### Source material:
((

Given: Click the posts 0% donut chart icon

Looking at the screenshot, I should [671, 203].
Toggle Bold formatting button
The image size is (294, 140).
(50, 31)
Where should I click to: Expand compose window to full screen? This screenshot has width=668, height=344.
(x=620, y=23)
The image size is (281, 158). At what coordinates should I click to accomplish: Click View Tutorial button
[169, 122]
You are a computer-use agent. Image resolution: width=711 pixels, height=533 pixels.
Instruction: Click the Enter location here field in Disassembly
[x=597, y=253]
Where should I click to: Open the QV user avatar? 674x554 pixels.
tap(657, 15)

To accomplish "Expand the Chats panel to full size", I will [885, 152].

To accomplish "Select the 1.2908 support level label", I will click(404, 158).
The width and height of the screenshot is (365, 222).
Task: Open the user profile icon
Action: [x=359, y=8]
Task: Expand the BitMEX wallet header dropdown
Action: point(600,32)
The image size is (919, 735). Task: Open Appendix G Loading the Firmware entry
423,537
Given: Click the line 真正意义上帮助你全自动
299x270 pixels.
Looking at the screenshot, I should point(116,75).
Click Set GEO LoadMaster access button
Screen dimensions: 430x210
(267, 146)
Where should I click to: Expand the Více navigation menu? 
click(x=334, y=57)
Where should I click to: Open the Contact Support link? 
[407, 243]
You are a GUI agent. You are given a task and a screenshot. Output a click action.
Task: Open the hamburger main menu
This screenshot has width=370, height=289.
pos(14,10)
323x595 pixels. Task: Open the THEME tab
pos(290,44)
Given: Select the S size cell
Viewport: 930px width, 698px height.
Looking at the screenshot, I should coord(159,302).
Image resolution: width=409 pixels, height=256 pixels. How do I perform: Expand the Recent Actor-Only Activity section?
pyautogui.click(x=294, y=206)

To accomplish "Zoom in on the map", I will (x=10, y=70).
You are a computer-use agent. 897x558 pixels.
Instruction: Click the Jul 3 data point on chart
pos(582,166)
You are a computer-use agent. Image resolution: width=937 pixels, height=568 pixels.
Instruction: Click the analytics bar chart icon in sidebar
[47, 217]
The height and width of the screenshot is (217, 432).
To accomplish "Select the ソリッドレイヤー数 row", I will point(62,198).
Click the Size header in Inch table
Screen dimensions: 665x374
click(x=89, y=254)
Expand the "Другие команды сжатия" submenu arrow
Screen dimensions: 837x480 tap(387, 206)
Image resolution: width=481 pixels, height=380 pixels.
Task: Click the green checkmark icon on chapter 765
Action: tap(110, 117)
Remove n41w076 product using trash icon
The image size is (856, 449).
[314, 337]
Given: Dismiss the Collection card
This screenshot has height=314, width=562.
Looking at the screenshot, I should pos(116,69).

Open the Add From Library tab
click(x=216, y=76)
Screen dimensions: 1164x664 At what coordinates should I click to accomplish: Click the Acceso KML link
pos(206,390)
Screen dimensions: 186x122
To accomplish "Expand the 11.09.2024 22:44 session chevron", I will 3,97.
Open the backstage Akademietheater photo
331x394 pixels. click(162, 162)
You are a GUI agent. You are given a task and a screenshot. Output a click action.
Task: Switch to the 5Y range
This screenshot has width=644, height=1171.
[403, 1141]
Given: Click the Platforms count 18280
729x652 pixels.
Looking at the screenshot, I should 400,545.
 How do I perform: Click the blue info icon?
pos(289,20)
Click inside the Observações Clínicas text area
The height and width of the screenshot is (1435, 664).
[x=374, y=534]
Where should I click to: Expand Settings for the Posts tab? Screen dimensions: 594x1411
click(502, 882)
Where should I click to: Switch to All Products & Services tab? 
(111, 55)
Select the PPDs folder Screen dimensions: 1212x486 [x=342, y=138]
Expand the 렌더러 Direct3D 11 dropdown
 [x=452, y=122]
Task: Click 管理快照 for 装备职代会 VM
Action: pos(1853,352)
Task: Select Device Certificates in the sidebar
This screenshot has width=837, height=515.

))

### Problem to solve:
Would you output the full listing exactly as given?

### Output for this task:
Given: Click the posts 0% donut chart icon

Looking at the screenshot, I should [671, 203].
Toggle Bold formatting button
The image size is (294, 140).
(50, 31)
Where should I click to: Expand compose window to full screen? This screenshot has width=668, height=344.
(x=620, y=23)
The image size is (281, 158). At what coordinates should I click to accomplish: Click View Tutorial button
[169, 122]
You are a computer-use agent. Image resolution: width=711 pixels, height=533 pixels.
Instruction: Click the Enter location here field in Disassembly
[x=597, y=253]
Where should I click to: Open the QV user avatar? 674x554 pixels.
tap(657, 15)

To accomplish "Expand the Chats panel to full size", I will [885, 152].

To accomplish "Select the 1.2908 support level label", I will click(404, 158).
The width and height of the screenshot is (365, 222).
Task: Open the user profile icon
Action: [x=359, y=8]
Task: Expand the BitMEX wallet header dropdown
Action: point(600,32)
The image size is (919, 735). Task: Open Appendix G Loading the Firmware entry
423,537
Given: Click the line 真正意义上帮助你全自动
299x270 pixels.
Looking at the screenshot, I should point(116,75).
Click Set GEO LoadMaster access button
Screen dimensions: 430x210
(267, 146)
Where should I click to: Expand the Více navigation menu? 
click(x=334, y=57)
Where should I click to: Open the Contact Support link? 
[407, 243]
You are a GUI agent. You are given a task and a screenshot. Output a click action.
Task: Open the hamburger main menu
This screenshot has width=370, height=289.
pos(14,10)
323x595 pixels. Task: Open the THEME tab
pos(290,44)
Given: Select the S size cell
Viewport: 930px width, 698px height.
Looking at the screenshot, I should coord(159,302).
Image resolution: width=409 pixels, height=256 pixels. How do I perform: Expand the Recent Actor-Only Activity section?
pyautogui.click(x=294, y=206)

To accomplish "Zoom in on the map", I will (x=10, y=70).
You are a computer-use agent. 897x558 pixels.
Instruction: Click the Jul 3 data point on chart
pos(582,166)
You are a computer-use agent. Image resolution: width=937 pixels, height=568 pixels.
Instruction: Click the analytics bar chart icon in sidebar
[47, 217]
The height and width of the screenshot is (217, 432).
To accomplish "Select the ソリッドレイヤー数 row", I will point(62,198).
Click the Size header in Inch table
Screen dimensions: 665x374
click(x=89, y=254)
Expand the "Другие команды сжатия" submenu arrow
Screen dimensions: 837x480 tap(387, 206)
Image resolution: width=481 pixels, height=380 pixels.
Task: Click the green checkmark icon on chapter 765
Action: tap(110, 117)
Remove n41w076 product using trash icon
The image size is (856, 449).
[314, 337]
Given: Dismiss the Collection card
This screenshot has height=314, width=562.
Looking at the screenshot, I should pos(116,69).

Open the Add From Library tab
click(x=216, y=76)
Screen dimensions: 1164x664 At what coordinates should I click to accomplish: Click the Acceso KML link
pos(206,390)
Screen dimensions: 186x122
To accomplish "Expand the 11.09.2024 22:44 session chevron", I will 3,97.
Open the backstage Akademietheater photo
331x394 pixels. click(162, 162)
You are a GUI agent. You are given a task and a screenshot. Output a click action.
Task: Switch to the 5Y range
This screenshot has width=644, height=1171.
[403, 1141]
Given: Click the Platforms count 18280
729x652 pixels.
Looking at the screenshot, I should 400,545.
 How do I perform: Click the blue info icon?
pos(289,20)
Click inside the Observações Clínicas text area
The height and width of the screenshot is (1435, 664).
[x=374, y=534]
Where should I click to: Expand Settings for the Posts tab? Screen dimensions: 594x1411
click(502, 882)
Where should I click to: Switch to All Products & Services tab? 
(111, 55)
Select the PPDs folder Screen dimensions: 1212x486 [x=342, y=138]
Expand the 렌더러 Direct3D 11 dropdown
 [x=452, y=122]
Task: Click 管理快照 for 装备职代会 VM
Action: pos(1853,352)
Task: Select Device Certificates in the sidebar
This screenshot has width=837, height=515.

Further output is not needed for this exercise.